Needle-free injection that uses a liquid jet that is heated and ‘shot’ by a laser, is a development that the University of Twente, as well as its spinoff company FlowBeams is working hard on. It takes away barriers for people that are afraid of needles and reduces the huge amount of waste in hospitals. An important property is that the jet can be controlled to a large extent: in this way, no more fluid is used than actually needed, and the dosage that is sent to the layers directly under the skin surface, is highly controllable in depth.
This was entirely different from early mass vaccination techniques that were used in the fifties of the 20thcentury. Here, the fluid got its speed by the energy stored in a spring that was released. The penetration depth was 2 to 10 millimeter and it was not easy to control it. Using this technique came to an end when part of the blood appeared to came back to the injector, with large-scale cross contamination as a result. World Health Organisation (WHO) decided to end this type of vaccination.
Several alternatives for needle-free injection, using the force of springs, pressurized gas, and now laser.
Controllable fluid dynamics
For about ten years now, application of lasers seems to be most attractive, after experiments had been done using compressed gas or using piezoelectric devices to generate the necessary force. Laser powered fluid jets were already developed by the Physics of Fluids group of Professor Detlef Lohse, using a so-called pulsed laser. This already came close to the technology David Fernandez Rivas is now developing, but he uses a continuous laser instead: this has some advantages like the size and cost. The fluid dynamics is highly controllable, with a typical depth of 0.1 millimeter to 1 millimeter. Compare that to the old spring-powered technique! You might expect that the injection fluid changes by heating it, but there are no indications that it does, so far.
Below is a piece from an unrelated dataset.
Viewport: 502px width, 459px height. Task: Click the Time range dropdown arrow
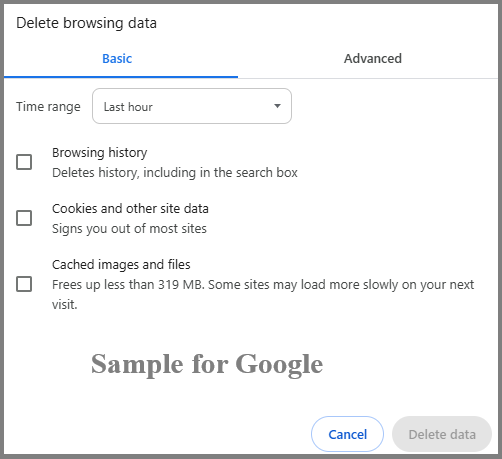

The risk of returning jets can be prevented as well. Although the laser-induced injection technique is not tested on humans yet, tests on gels that look like human skin as well as on pig skin, look very promising. Replacing a needle clearly is not necessary, but the question may be if there is not some sort of plastic nozzle that has to be replaced for each patient. In the current situation, this is the case, but according to Schoppink, this even will not be necessary in future, actually reducing the amount of waste even more.
Schoppink is also comparing the needle-free technology to a technique that does use needles, but very tiny, microsized ones that you hardly feel – just like sandpaper. These patches of microneedles, made in silicon technology could even be used in combination with the fluidic solution, as a sort of 'signposts' directing multiple jets in the right way. Recyclability is an issue here.
The article of Jelle Schoppink, concluding, does not only illustrate the advantages of current technology, but it places it in perspective and also explores ways of combining techniques for the best patient-friendly solution.
The paper ‘Jet injectors for small volume delivery with lasers’, by Jelle Schoppink and David Férnandez Rivas, is in Advanced Drug Delivery Reviews.